His first event was at a Love for Butter pop-up in Palo Alto with baker John Shelsta: Chiem provided the coffee and Shelsta, the pastries. The two had connected through mutual friends who often urged each of them to meet the other. Shelsta later introduced Chiem to the owner of Salvaje.


Tono Coffee Project is now serving coffee out of Salvaje at 369 Lytton Ave. in Palo Alto. Photo by Elena Kadvany.

Once Shelsta revived his pop-up at the start of the coronavirus shutdown, the wheels started turning for him and Chiem to work together locally. This means you can now find a selection of Love for Butter pastries when Tono is open at Salvaje at 369 Lytton Ave., Wednesday through Sunday from 8 a.m. to 2 p.m.

Salvaje will also start serving brunch on Saturdays and Sundays, 10 a.m. to 2 p.m., in partnership with Chiem.

Chiem, a Vietnamese-American who was born and raised on the East side of San Jose, has always been drawn to coffee. After jobs in tech and design, he worked in specialty coffee for a time in Hawaii and traveled often, trying coffee throughout Asia.

"Everywhere I've been, coffee's been a space of comfort and a space of community for me," Chiem said.

Before the pandemic, Chiem hosted public and private coffee pop-ups, special events and workshops, as well as a monthly latte art competition and Coffee Palooza, the South Bay's only coffee gathering. He named his company in part after "tonos," the Latin word for "tone."

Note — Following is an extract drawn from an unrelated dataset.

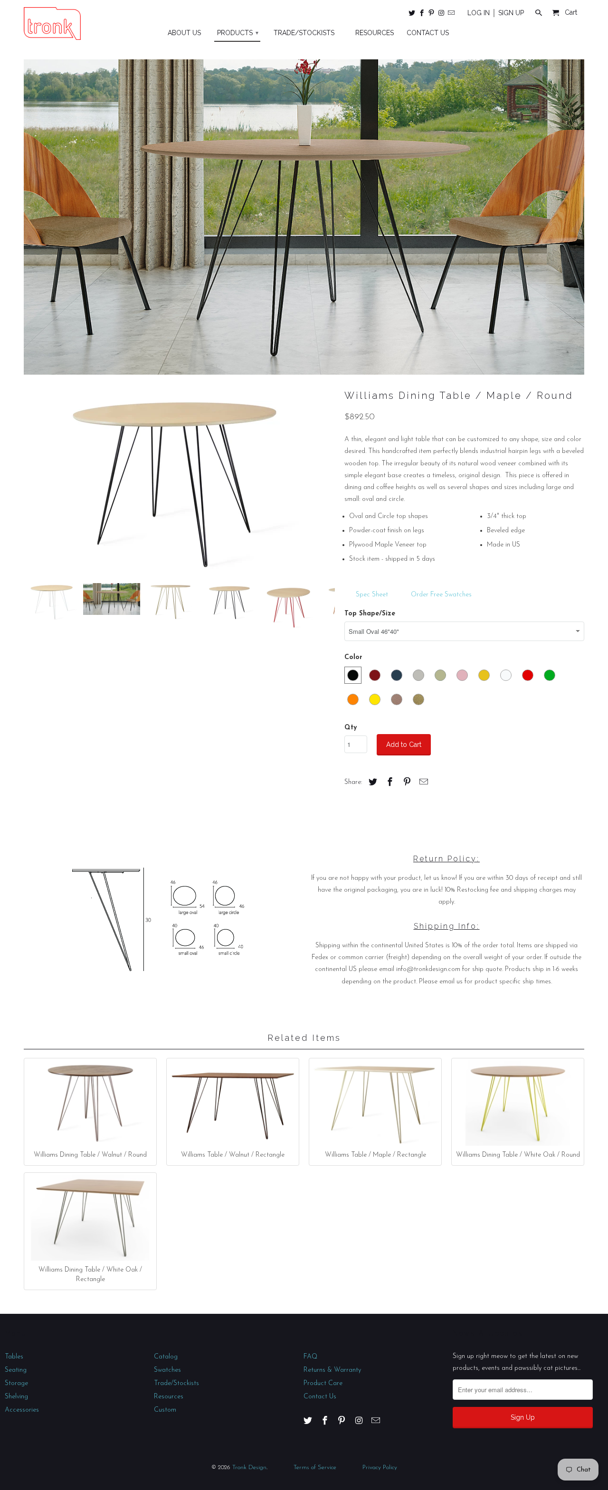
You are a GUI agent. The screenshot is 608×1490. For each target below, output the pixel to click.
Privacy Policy (379, 1467)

Chiem sources coffee beans from around the world. He customizes the coffee he serves to the audience, such as sourcing beans from a roaster in Vietnam for an annual Vietnamese Lunar New Year festival in San Jose. He's also teamed up in the past with the Het Say pop-up in East San Jose.

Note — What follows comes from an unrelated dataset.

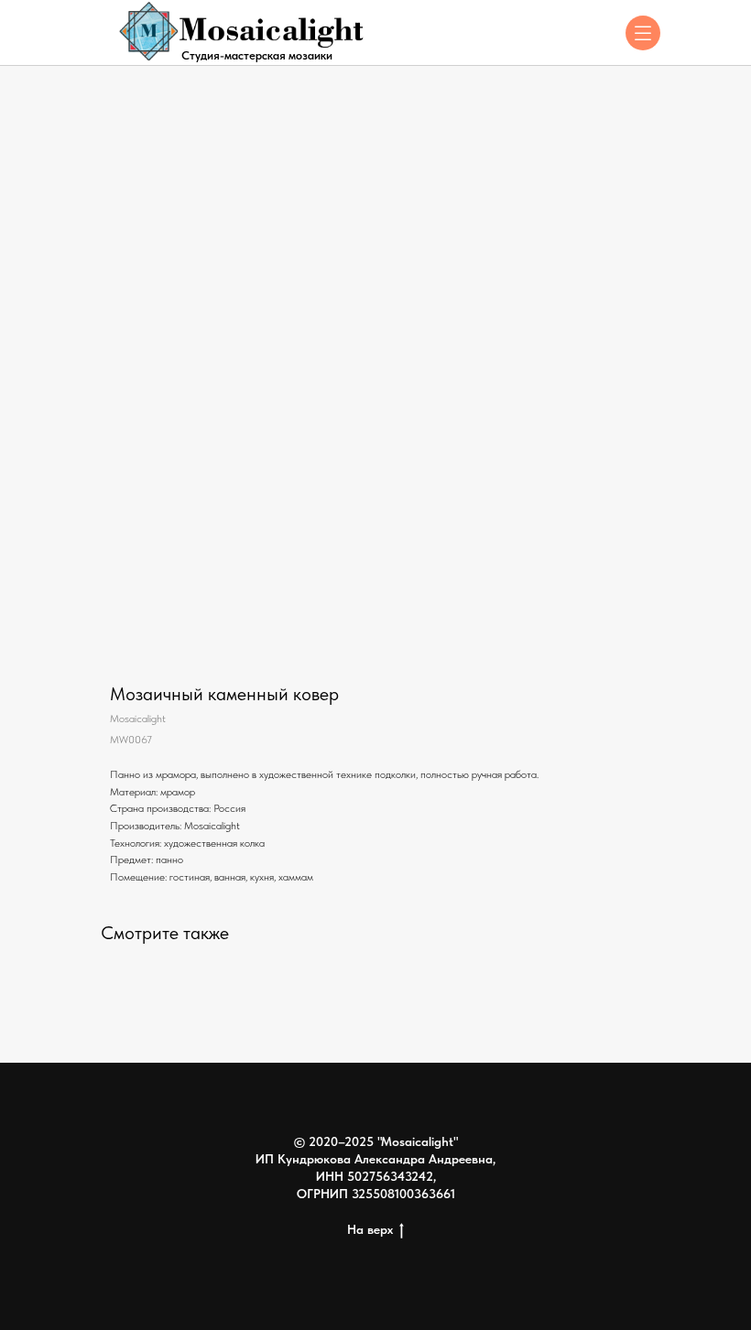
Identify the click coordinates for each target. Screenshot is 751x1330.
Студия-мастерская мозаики (256, 55)
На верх (370, 1229)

At Salvaje, he's been pulling espresso using beans from the Coffee Collective in Copenhagen. He said he's one of few Bay Area cafes that has the roaster's coffees.

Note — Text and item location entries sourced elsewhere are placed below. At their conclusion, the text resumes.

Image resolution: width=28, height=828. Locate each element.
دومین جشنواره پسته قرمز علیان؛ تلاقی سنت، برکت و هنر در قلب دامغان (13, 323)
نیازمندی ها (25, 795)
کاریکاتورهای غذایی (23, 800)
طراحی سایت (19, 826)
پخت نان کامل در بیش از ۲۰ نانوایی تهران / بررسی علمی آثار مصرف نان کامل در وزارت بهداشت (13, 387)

Coffee Collective beans and an oat milk cappuccino at the Tono Coffee pop-up in Palo Alto. Photo by Elena Kadvany.

Tono serves a range of typical espresso drinks — americano, cortado, cappuccino, flat white, latte — and welcomes special requests. Chiem also sells whole beans, Oatly oat milk and chocolate bars and cacao powder from Marou, a single-origin chocolate maker in Vietnam. (You can also opt to add the cacao powder to any coffee drink.)

Customers can order drinks online in advance and pick up at the window or use Venmo to pay in person; no cash payments are allowed. Customers must wear a mask to be served.